Task details
Each line from the one that holds "Task: Click the NAME column header" to the end of the records is to be retyped exactly. Pictures are not part of the copy.

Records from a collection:
- - -
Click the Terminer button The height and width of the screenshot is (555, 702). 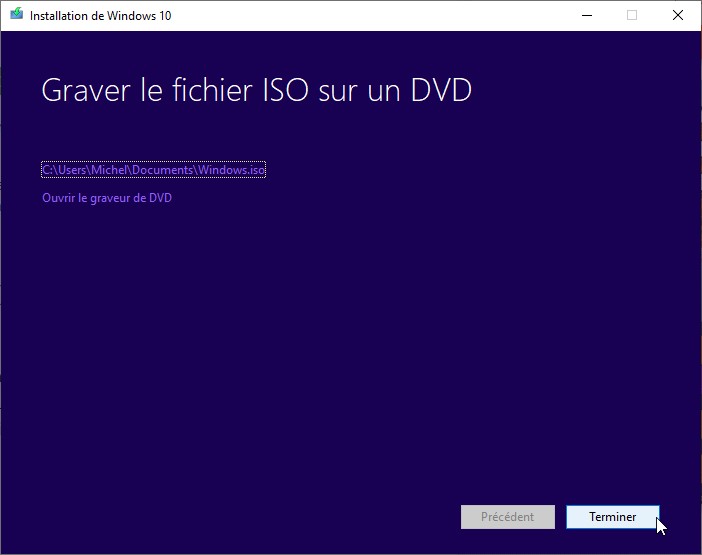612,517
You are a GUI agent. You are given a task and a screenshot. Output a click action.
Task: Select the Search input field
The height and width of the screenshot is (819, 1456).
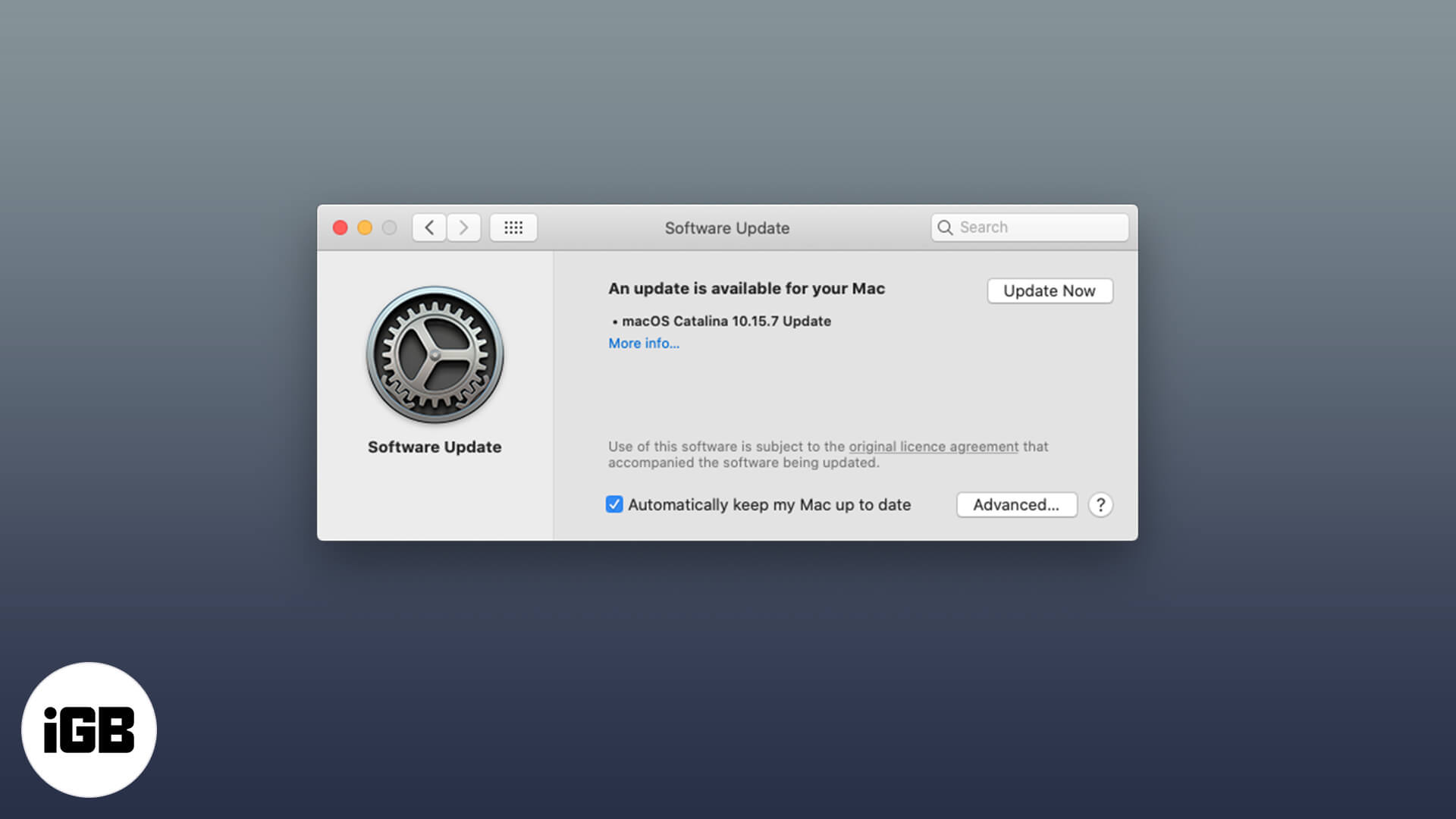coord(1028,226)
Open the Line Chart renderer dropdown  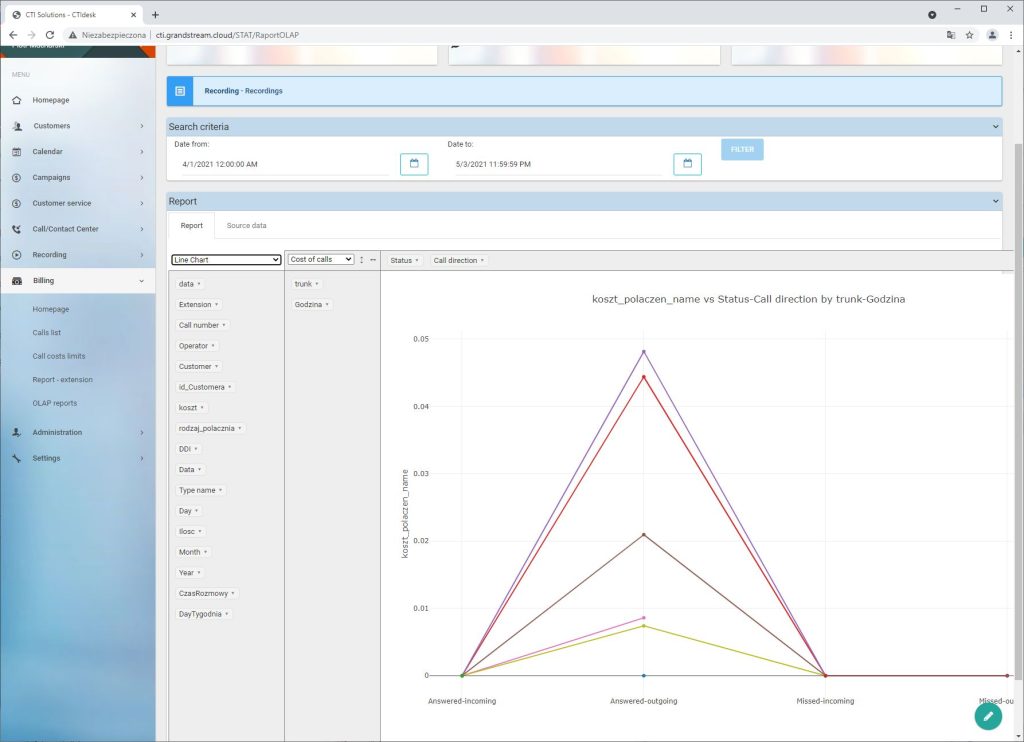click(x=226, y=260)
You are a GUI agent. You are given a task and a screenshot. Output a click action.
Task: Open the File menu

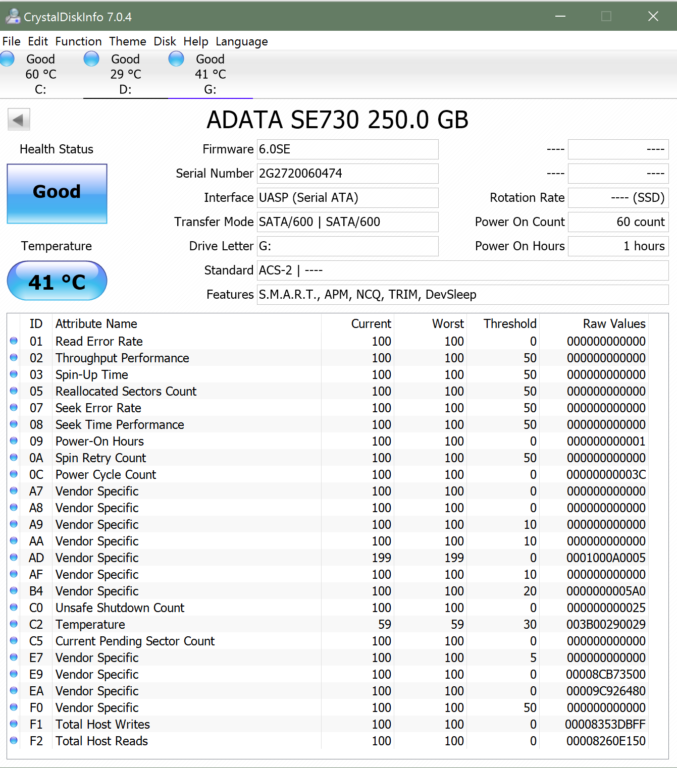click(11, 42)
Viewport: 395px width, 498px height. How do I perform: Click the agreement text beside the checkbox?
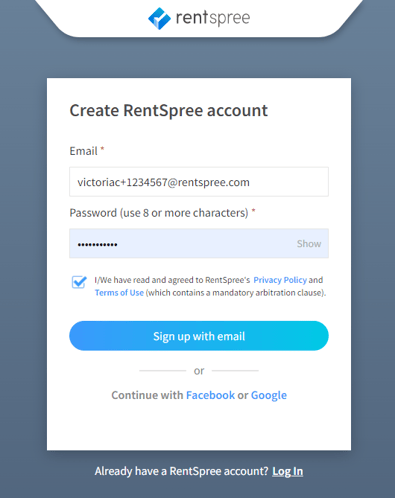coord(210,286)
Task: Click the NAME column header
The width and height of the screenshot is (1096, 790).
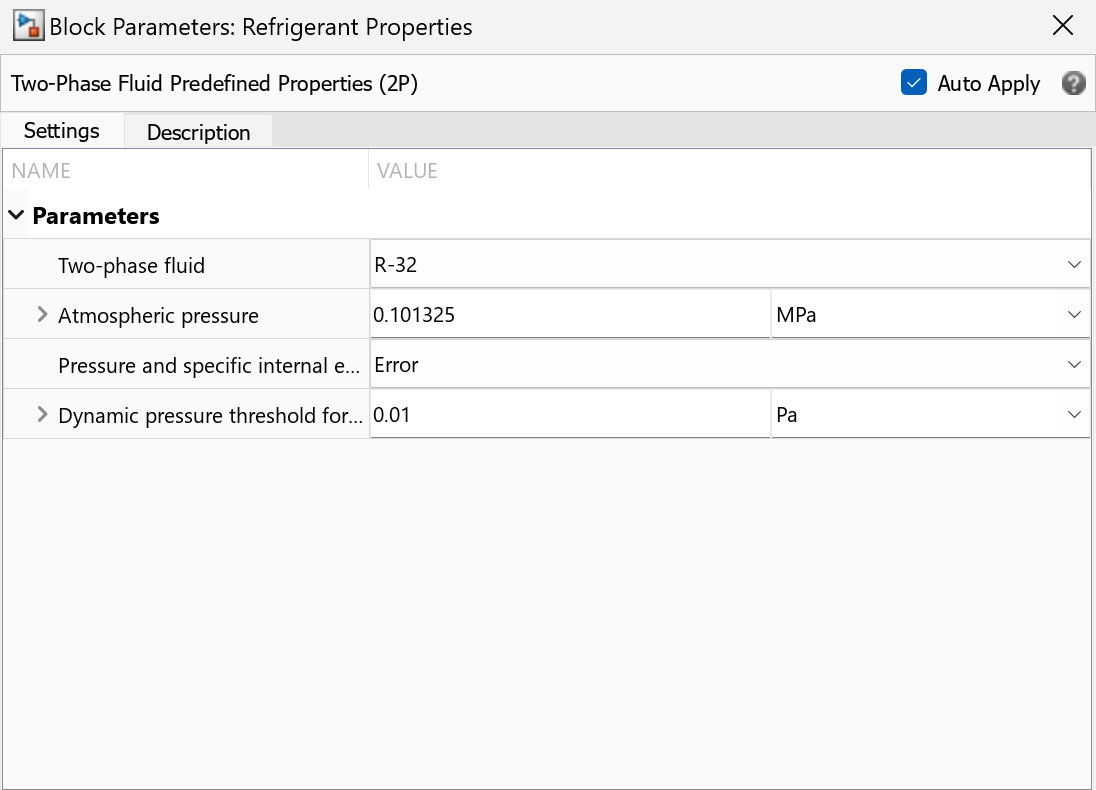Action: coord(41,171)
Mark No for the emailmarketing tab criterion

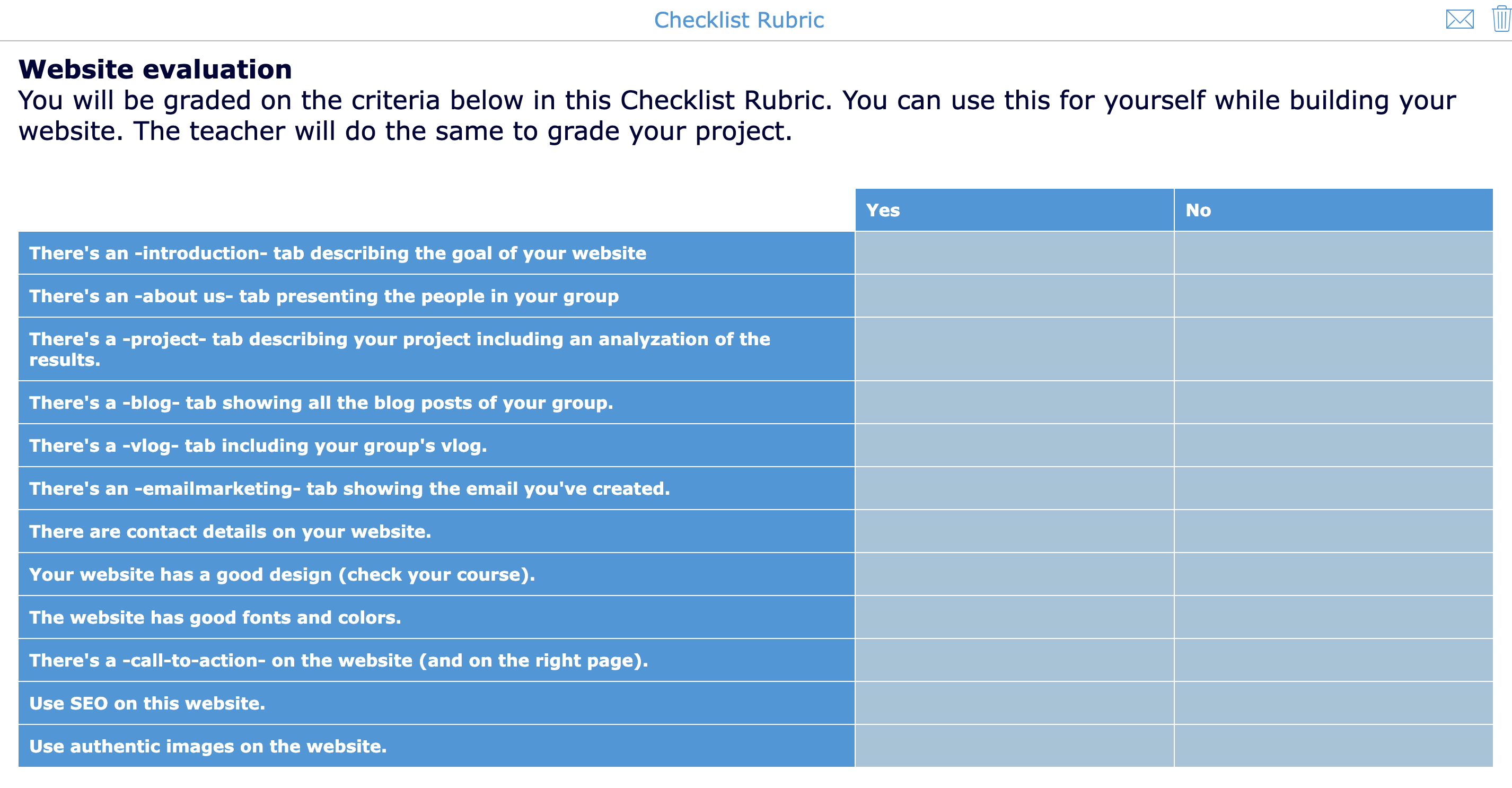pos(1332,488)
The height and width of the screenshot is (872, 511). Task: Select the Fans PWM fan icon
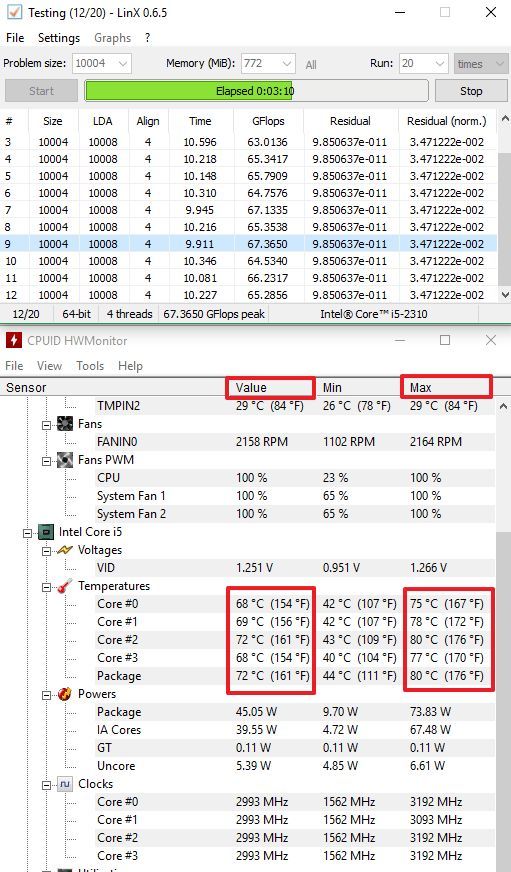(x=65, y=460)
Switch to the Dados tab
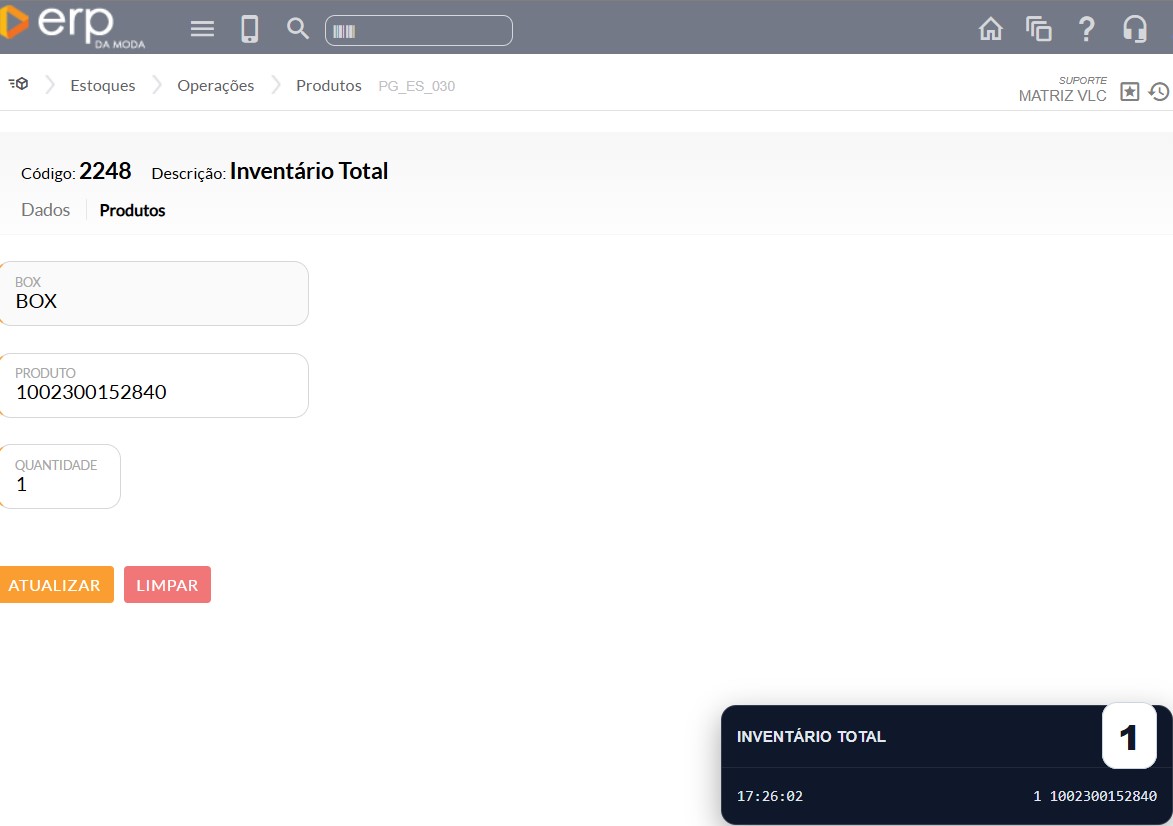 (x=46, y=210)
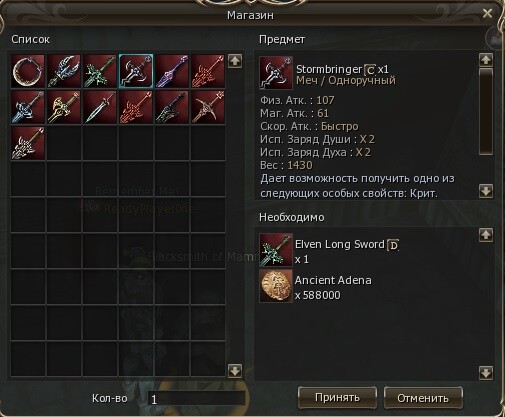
- - -
Task result
Task: Click the NAME column header
The width and height of the screenshot is (1096, 790).
Action: coord(41,171)
Mark No for the emailmarketing tab criterion

pos(1332,488)
The height and width of the screenshot is (872, 511). Task: Select the Fans PWM fan icon
(x=65, y=460)
Switch to the Dados tab
 (x=46, y=210)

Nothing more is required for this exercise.